2012年(平成24年)4月5日、法務省は、「検察改革の進捗状況」(以下「進捗状況」という。)を発表した。


注目されたのは、全国で実施された検察庁における取調べの録音・録画の試行状況である。「進捗状況」によれば、特捜部等の独自捜査事件69件のうち67件において取調べの録音・録画を実施し、うち28件については全過程を録音・録画したとされている。また、知的障害によりコミュニケーション能力に問題がある被疑者について、388件の取調べを録音・録画し、うち120件について全過程を録音・録画したとされている。裁判員裁判対象事件については、1277件において、取調べの録音・録画を実施したという。


検察改革の一環として、検察庁が取調べ全過程の録画を含む試行に踏み切ったことは、取調べの可視化(取調べの全過程の録画)に通ずる取組として、評価できる。しかしながら、試行の対象事件の範囲は非常に限定されている上、その限定された範囲ですら、全過程の録画を実施していない例が相当数あることはきわめて遺憾である。取調べの可視化は、取調べを適正化するとともに、虚偽自白、ひいては冤罪を防ぐことこそがその最大の目的である。これに対し、取調べの一部のみを録画・録音することは、その目的に沿わないばかりか、取調べ全過程の評価を誤らせるおそれがあり、かえって危険である。当連合会は、より積極的に取調べの全過程の録画・録音の試行を進め、その試行の対象範囲も拡大していくことを求める次第である。
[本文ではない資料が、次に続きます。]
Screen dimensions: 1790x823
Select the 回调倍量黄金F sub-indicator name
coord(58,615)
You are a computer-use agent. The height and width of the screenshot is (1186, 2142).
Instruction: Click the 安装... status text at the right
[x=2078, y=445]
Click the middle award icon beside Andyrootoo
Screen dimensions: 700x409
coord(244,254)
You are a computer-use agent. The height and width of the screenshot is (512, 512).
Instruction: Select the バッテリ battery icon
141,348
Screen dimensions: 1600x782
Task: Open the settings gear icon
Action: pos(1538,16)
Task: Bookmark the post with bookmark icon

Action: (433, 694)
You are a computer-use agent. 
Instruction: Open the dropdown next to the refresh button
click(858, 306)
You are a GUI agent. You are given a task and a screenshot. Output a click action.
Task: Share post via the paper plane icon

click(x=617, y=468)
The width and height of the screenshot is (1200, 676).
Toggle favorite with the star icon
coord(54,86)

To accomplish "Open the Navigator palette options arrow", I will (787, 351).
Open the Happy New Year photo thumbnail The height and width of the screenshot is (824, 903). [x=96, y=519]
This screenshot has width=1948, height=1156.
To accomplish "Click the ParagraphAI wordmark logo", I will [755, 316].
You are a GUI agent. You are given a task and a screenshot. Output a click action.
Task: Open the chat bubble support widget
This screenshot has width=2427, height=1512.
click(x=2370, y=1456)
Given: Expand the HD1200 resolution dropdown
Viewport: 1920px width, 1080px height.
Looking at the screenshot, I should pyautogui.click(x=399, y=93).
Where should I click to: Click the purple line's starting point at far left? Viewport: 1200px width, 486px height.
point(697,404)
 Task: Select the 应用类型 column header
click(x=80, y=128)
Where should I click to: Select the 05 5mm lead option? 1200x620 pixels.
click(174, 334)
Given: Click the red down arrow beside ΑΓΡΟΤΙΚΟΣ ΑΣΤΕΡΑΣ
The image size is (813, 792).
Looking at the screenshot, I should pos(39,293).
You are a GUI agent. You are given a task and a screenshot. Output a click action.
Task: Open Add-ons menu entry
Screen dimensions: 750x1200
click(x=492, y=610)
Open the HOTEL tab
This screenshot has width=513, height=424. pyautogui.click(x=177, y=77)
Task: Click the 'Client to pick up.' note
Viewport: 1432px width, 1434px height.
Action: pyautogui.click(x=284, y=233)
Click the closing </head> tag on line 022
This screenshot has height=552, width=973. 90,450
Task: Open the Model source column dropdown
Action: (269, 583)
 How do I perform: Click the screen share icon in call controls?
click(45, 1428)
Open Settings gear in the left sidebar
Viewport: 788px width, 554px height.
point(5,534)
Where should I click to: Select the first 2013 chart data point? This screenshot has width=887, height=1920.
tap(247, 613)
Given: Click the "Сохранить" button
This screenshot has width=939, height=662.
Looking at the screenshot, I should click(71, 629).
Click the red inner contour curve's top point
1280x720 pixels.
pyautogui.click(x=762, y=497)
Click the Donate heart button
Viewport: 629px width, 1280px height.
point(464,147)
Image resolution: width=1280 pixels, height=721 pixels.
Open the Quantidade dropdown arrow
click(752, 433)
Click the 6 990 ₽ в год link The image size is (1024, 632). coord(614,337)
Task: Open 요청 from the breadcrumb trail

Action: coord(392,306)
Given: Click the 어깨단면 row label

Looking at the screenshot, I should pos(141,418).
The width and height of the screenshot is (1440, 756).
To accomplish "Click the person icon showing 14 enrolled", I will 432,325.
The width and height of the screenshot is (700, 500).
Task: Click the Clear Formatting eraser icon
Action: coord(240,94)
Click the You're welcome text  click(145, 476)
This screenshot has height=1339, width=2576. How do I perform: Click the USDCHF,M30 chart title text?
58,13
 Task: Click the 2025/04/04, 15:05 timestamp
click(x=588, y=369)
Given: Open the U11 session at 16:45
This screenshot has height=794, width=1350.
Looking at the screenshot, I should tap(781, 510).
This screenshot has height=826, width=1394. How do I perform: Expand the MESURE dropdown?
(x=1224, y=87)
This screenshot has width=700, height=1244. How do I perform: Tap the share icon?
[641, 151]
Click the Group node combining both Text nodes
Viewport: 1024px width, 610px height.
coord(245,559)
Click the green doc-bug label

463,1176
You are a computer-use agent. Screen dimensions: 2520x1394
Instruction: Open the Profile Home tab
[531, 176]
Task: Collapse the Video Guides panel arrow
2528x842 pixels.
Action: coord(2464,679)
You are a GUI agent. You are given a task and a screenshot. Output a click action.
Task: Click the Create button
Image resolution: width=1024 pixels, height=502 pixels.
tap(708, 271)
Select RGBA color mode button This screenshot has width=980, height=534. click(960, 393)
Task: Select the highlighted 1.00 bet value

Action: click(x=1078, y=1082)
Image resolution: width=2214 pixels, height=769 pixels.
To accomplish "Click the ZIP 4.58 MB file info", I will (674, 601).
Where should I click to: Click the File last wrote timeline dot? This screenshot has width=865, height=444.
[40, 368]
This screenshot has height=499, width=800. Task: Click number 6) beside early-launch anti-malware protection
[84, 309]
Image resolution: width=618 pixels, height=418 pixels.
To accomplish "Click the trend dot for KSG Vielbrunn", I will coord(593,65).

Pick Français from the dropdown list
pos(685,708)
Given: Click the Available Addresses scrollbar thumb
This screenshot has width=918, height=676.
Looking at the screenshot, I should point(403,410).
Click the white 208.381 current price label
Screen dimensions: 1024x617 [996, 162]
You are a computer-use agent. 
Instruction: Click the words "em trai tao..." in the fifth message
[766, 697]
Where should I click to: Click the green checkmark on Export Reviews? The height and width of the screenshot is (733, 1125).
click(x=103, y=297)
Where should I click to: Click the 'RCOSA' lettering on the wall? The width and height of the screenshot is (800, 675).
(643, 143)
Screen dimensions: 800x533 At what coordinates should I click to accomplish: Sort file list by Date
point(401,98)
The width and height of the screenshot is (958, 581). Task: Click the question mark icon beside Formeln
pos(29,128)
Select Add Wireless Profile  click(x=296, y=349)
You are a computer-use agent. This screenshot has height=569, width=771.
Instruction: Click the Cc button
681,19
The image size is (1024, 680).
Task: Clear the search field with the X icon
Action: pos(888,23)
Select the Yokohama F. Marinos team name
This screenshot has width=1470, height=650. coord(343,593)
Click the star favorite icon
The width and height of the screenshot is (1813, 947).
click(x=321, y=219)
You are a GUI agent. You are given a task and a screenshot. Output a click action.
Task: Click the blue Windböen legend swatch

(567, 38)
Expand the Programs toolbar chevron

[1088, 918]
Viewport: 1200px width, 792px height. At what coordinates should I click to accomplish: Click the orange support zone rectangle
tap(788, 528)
なお、取調べの録画・録音以外の改革策については、その検証や情報開示自体が十分でないものがあると言わざるを得ない。特に、検察基本規程「検察の理念」(以下「基本規程」という。)の施行状況についての検証や、監察指導部の運用状況についての情報開示は、不十分であり、改革の進捗状況を見て取ることができない。例えば、基本規程には、「被疑者・被告人等の主張に耳を傾け、積極・消極を問わず十分な証拠の収集・把握に努め、冷静かつ多角的にその評価を行う。」との定めがあるが、被告人にとって有利な証拠が十分に収集され、それらが漏れなく被告人及び弁護人に開示されるようになったのか、「進捗状況」からは不明である。また、監察指導部の運用状況については、監察結果別件数として、「指導等の措置をとったもの 2件」「特段の措置不要と判断したもの 90件」「指導等の措置まではとらなかったが、調査の過程や原庁への通知文書で留意を促したもの 4件」と公表されている。しかし、「指導等の措置」や「通知文書」の内容は不明であるし、「特段の措置不要」とされた事案の内容や判断に至った手続も不明である。90件もの事案を措置不要と判断した運用には疑問も残るし、仮に適正に運用されているとすれば、そのような疑問が解消されるに十分な情報開示がなされなければならない。


当連合会としては、検察改革のさらなる推進を求め、えん罪を生まない刑事司法制度を作るため、今後もその改善に全力で取り組む所存である。